05/04/2018

Eu tenho aproximadamente 40 minutos para elaborar este post, porque tenho uma cliente já, já. Mas eu não poderia deixar de comentar alguns looks do Prêmio Geração Glamour deste ano, celebração em que a Revista Glamour homenageia quem se destacou no último ano. O evento contou com alguns dos nomes mais relevantes da nossa cultura pop e looks dignos de resenha, rs:

KCT!

Abrindo com a estrela do Prêmio Geração Glamour (pelo menos no quesito look), a porcelana do Brasil, Marina Ruy Barbosa. Marina merecia um prêmio à parte só pela quantidade de pautas de moda e beleza que ela rende. Há algum tempo eu torço, com direito a #Toscoshop, para ver Marina num look dourado. Na festa de ontem, ela não decepcionou! O look Colcci de paetês dourados caiu como uma luva (tarefa difícil para paetês) e ficou um colosso nela. Olha só como o rosto dela ficou valorizado com o dourado! E ainda como o cabelo e a maquiagem ficaram em harmonia – e preservando o contraste natural dela. Não mudaria nada. Pergunta que não quer calar: a Colcci vai ter vestidos de festa assim nas lojas? 
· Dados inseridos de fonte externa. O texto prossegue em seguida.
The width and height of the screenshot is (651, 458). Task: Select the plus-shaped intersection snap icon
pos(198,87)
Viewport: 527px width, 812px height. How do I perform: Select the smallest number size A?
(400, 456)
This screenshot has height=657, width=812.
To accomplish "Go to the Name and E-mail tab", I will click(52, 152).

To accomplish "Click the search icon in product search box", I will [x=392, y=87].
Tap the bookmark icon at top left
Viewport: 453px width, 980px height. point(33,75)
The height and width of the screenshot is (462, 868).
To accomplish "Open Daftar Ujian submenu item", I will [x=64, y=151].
Thaila Ayala saiu diretamente de alguma passarela de Fashion Week para a premiação. Adoro quem se arrisca assim, ainda mais com cor. Não sei se este é o roxo dela, mas eu adorei que ela comprou o barulho da Pantone e encarou ao extremo o Ultra violet. Ainda assim tenho algumas ressalvas… Eu queria ter visto o . Acho que faltou pele exposta, sobretudo para um look monocromático. Se a meia fosse uma legging e deixasse os pés de fora ficaria menos claustrofóbico. Poderia ser um decote também ou talvez puxar a manga do blazer. Só sei que senti falta de pele e excesso de tecido. Outro item que eu mudaria: o cabelo. O look “boi lambeu” com estas fivelas super pesadas não ficou harmonioso. Dito isso, bato palma pela ousadia.
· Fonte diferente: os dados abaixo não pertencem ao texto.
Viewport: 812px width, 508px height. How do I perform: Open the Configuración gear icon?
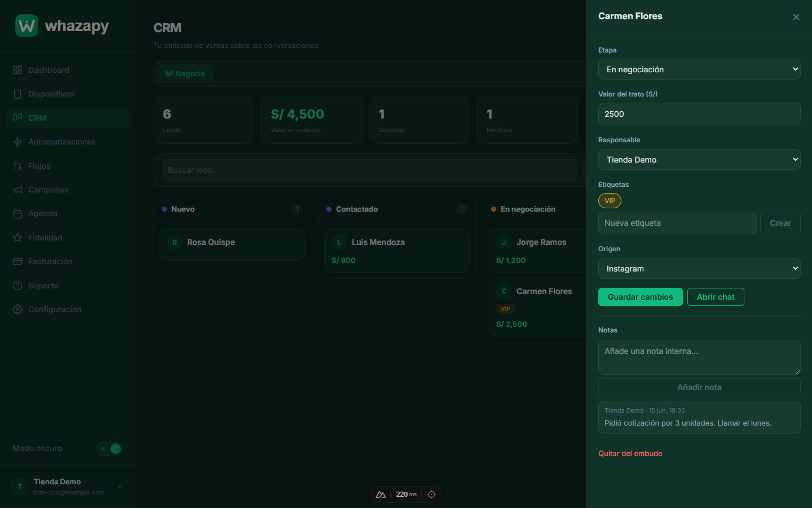[17, 309]
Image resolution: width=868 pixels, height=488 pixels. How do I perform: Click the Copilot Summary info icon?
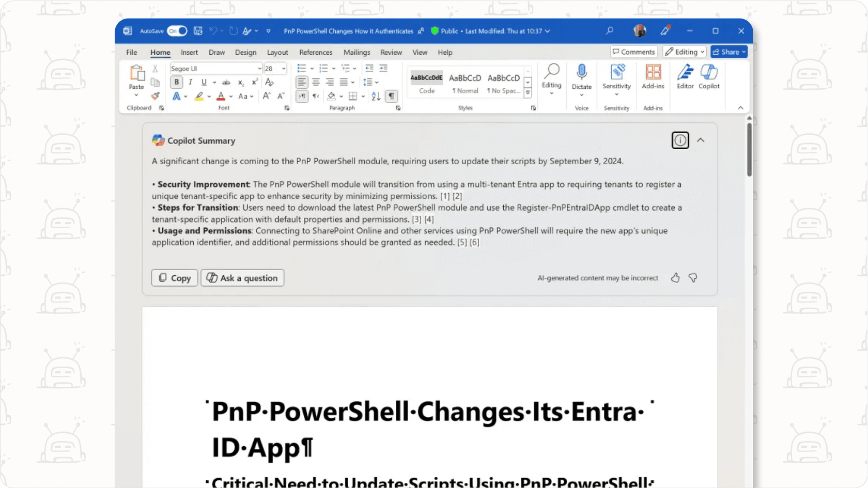680,140
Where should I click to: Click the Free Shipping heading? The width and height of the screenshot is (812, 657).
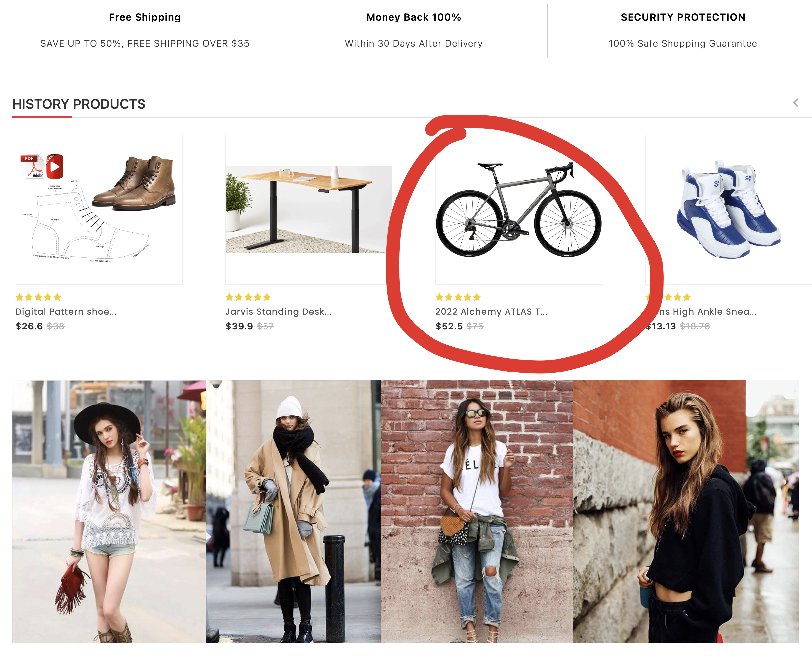144,17
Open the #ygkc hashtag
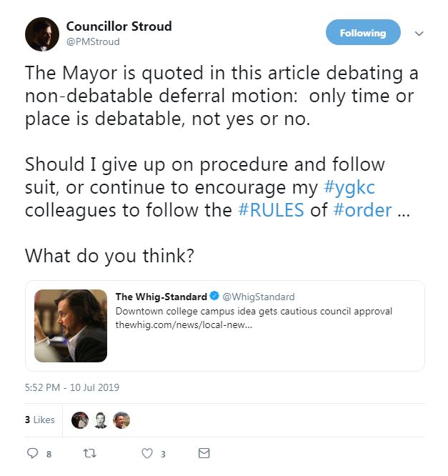This screenshot has height=476, width=448. (349, 187)
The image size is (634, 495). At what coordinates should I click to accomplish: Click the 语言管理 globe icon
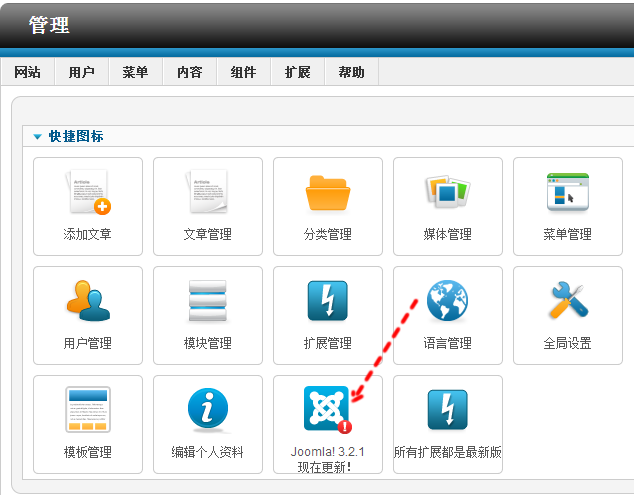[x=448, y=304]
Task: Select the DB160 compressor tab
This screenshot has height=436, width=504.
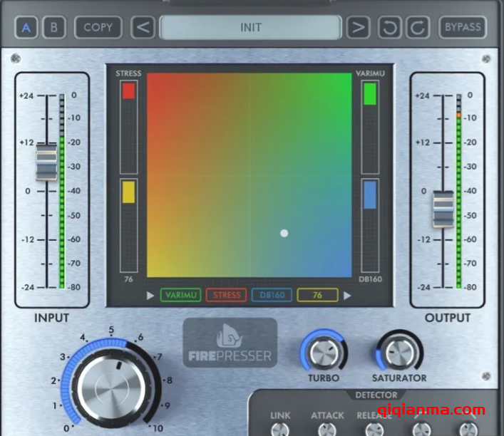Action: (x=272, y=295)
Grazi Massafera é a epítome da beleza mas não curti esse look Miu miu. Uma pena, porque eu adoro a marca. O comprimento ingrato já era desafiador… Mas acho que a morte definitiva foi a cor. Esse tom de branco/off-white com bordados também brancos ficou bem esquisito nela. Pelo menos rolou um batonzão para salvar o rosto. Dito isso, achei super elegante – mas eu diria que o vestido está grande nela. 

Fernanda Paes Leme foi bem cool e colorida. Para isso eu bato palma. Apesar de eu achar ligeiramente faux pas ir estampada com capas de Vogue num prêmio da Glamour… Mas talvez eu esteja vendo problema onde não tem, até porque são revistas irmãs. Deixo a inquietação para vocês, rs. Acho que este colorido teria caído melhor nela com o seu cabelo original, ao invés deste loiro cruel. Aí sim teria ficado bacana! As cores ficaram muito fortes para ela.

Pathy de Jesus foi naquela fórmula talvez manjada de transparência mas eu gostei. Acho que tem uma coisa de clássico que, misturado com o sexy, faz um equilíbrio. E eu não sei se ela tem preto na cartela, mas o contraste ficou ótimo! E a transparência sempre ajuda nisso…

Eu amei Camila Queiroz de verde. Na verdade, acho que o verde nem era esse, porque está com filtro forte esta foto. Ainda assim, que colosso! E aqui tem a mesma premissa do look da Pathy de Jesus: sexy x clássico – e talvez até um romântico com a fluidez e os laços. Amei! O look é da Amissima, uma das patrocinadoras do evento. Não ficou lindo?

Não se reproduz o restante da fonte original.